When he sat down there was a profound hush; then Bacon arose.
"That's _man's_ talk, that is! An' I jest want 'o say, Andrew Pill, that you kin jest forgit you owe me anything. An' if ye want any help come to me. Y're jest gittun' ready to preach, 'n' I'm ready to give ye my support."
"That's the talk," said Councill. "I'm with ye on that."
Pill shook his head. The painful silence which followed was broken by the effusive voice of Wheat:--
"Let us pray--and remember our lost brother."
The urgings of the people were of no avail. Mr. Pill settled up his affairs and moved to Cresco, where he went back into trade with a friend, and for three years attended silently to his customers, lived down their curiosity, and studied anew the problem of life. Then he moved away, and no one knew whither.
One day last year Bacon met Jennings on the road.
"Heerd anything o' Pill lately?"
"No, have you?"
"Waal, yes.
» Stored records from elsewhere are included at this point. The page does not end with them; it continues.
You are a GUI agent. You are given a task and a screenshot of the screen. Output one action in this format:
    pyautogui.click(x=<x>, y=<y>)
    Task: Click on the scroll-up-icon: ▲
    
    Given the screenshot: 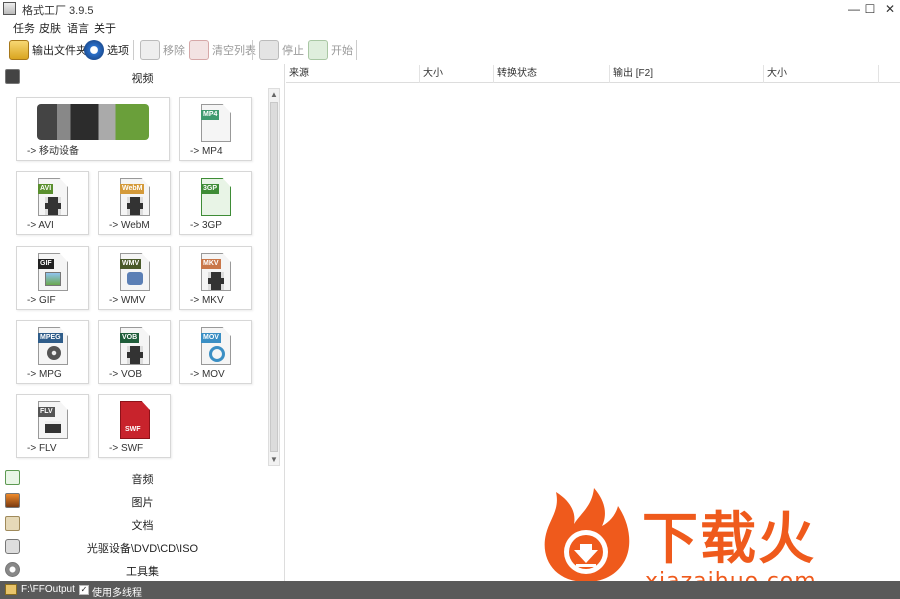 What is the action you would take?
    pyautogui.click(x=274, y=94)
    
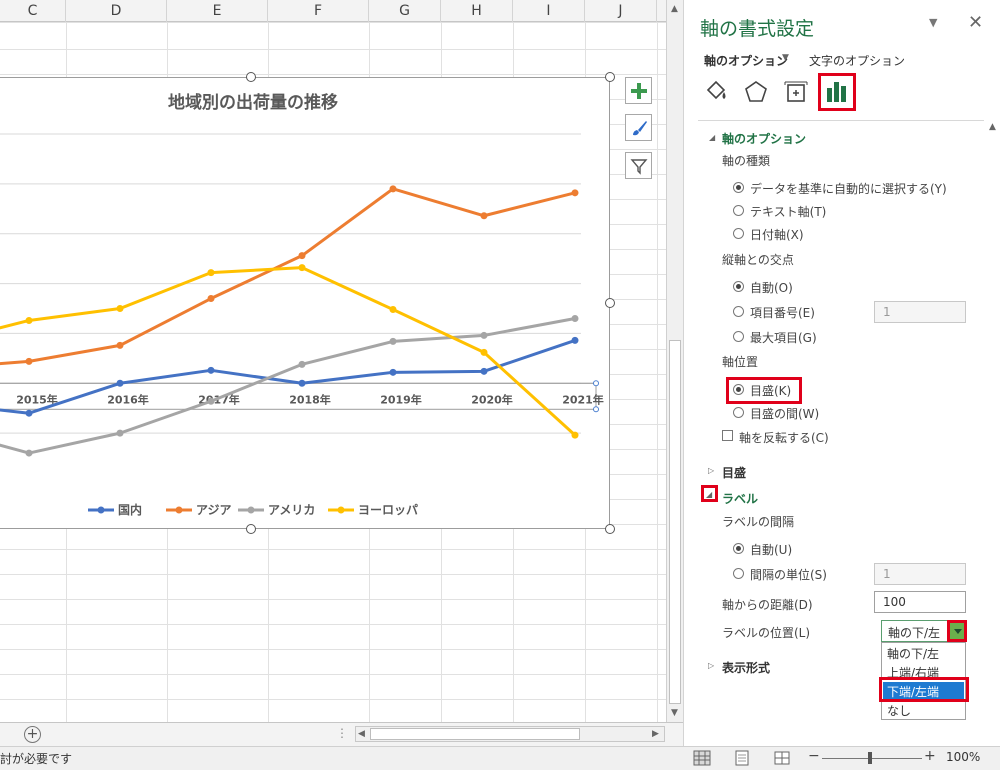 The image size is (1000, 770). Describe the element at coordinates (924, 710) in the screenshot. I see `dropdown-option: なし` at that location.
Brown told me he ran acrost him down in Eelinoy, doun' well, too."
"In dry goods?"
"No, preachun'."
"Preachun'?"
"So Brown said. Kind of a free-f'r-all church, I reckon, from what Jedge told me. Built a new church; fills it twice a Sunday. I'd like to hear him, but he's got t' be too big a gun f'r us. Ben studyun', they say; went t' school."
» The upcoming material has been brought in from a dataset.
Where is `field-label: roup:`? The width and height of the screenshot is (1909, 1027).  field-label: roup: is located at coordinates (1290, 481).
Jennings drove sadly and thoughtfully on.
"Rather stumps Brother Jennings," laughed Bacon, in a good-humored growl.
A DAY OF GRACE
Sunday is the day for courtship on the prairie. It has also the piety of cleanliness. It allows the young man to get back to a self-respecting sweetness of person, and enables the girls to look as nature intended, dainty and sweet as posies.
The change from everyday clothing on the part of young workmen like Ben Griswold was more than change; it approached transformation. It took more than courage to go through the change,--it required love.
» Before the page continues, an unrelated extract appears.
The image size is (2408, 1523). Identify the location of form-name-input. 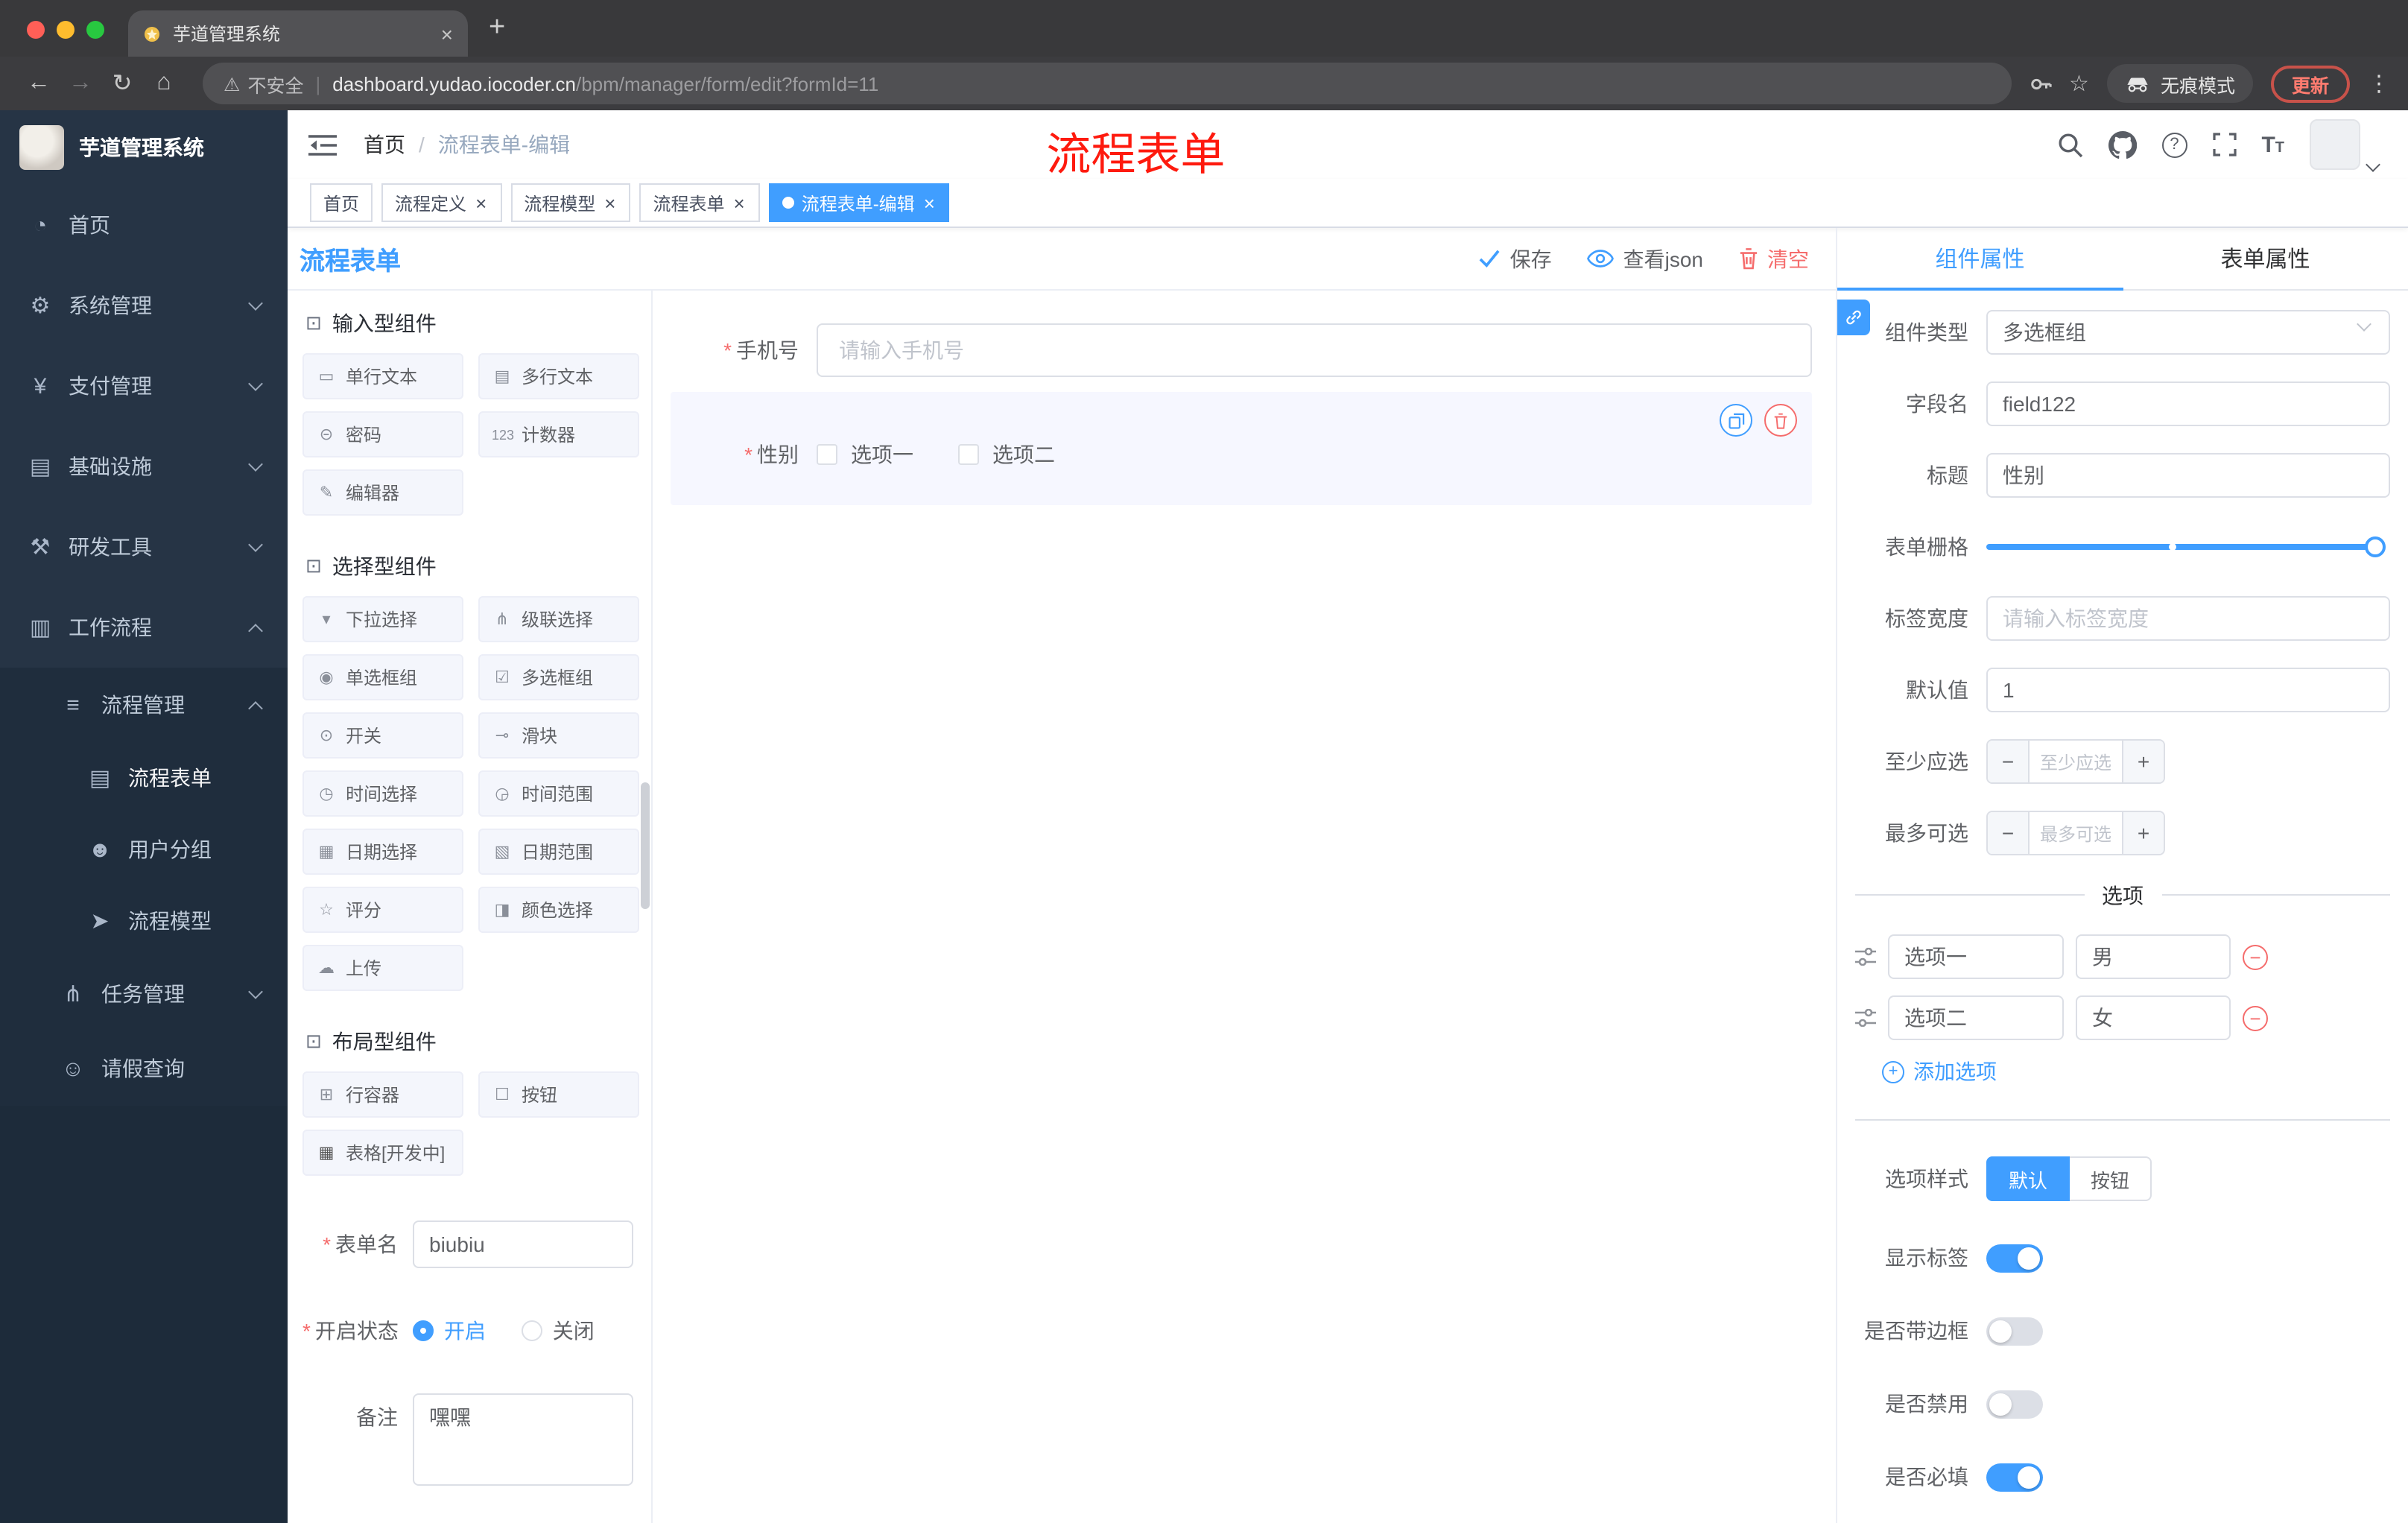
(523, 1244).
Ben arose a little later on Sunday morning than on weekdays, but there were the ch.o.r.es to do as usual. The horses must be watered, fed, and curried, and the cows were to milk, but after breakfast Ben threw off the cares of the hired hand. When he came down from the little garret into which the hot August sun streamed redly, he was a changed creature.
Clean from tip to toe, newly shaven, wearing a crackling white shirt, a linen collar and a new suit of store clothes, he felt himself a man again, fit to meet maidens.
His partner, being a married man, was slouching around in his tattered and greasy brown denim overalls. He looked at Ben and grinned.
"Got a tag on y'rself?"
"No, why?"
"n.o.bod'y know ye, if anything happened on the road. There's thirty dollars gone to the dogs." He sighed. "Oh, well, you'll get over that, just as I did."
"I hope I won't get over liking to be clean," Ben said a little sourly.
"I won't be back to milk."
"Didn't expect ye. That's the very time o' day the girls are purtiest,--just about sundown. Better take Rock. I may want the old team myself."
Ben hitched up and drove off in the warm bright morning, with wonderful elation, clean and self-respecting once more. His freshly shaven face felt cool, and his new suit fitted him well. His heart took on a great resolution, which was to call upon Grace.
The thought of her made his brown hands shake, and he remembered how many times he had sworn to visit her, but had failed of courage, though it seemed she had invited him by word and look to do so.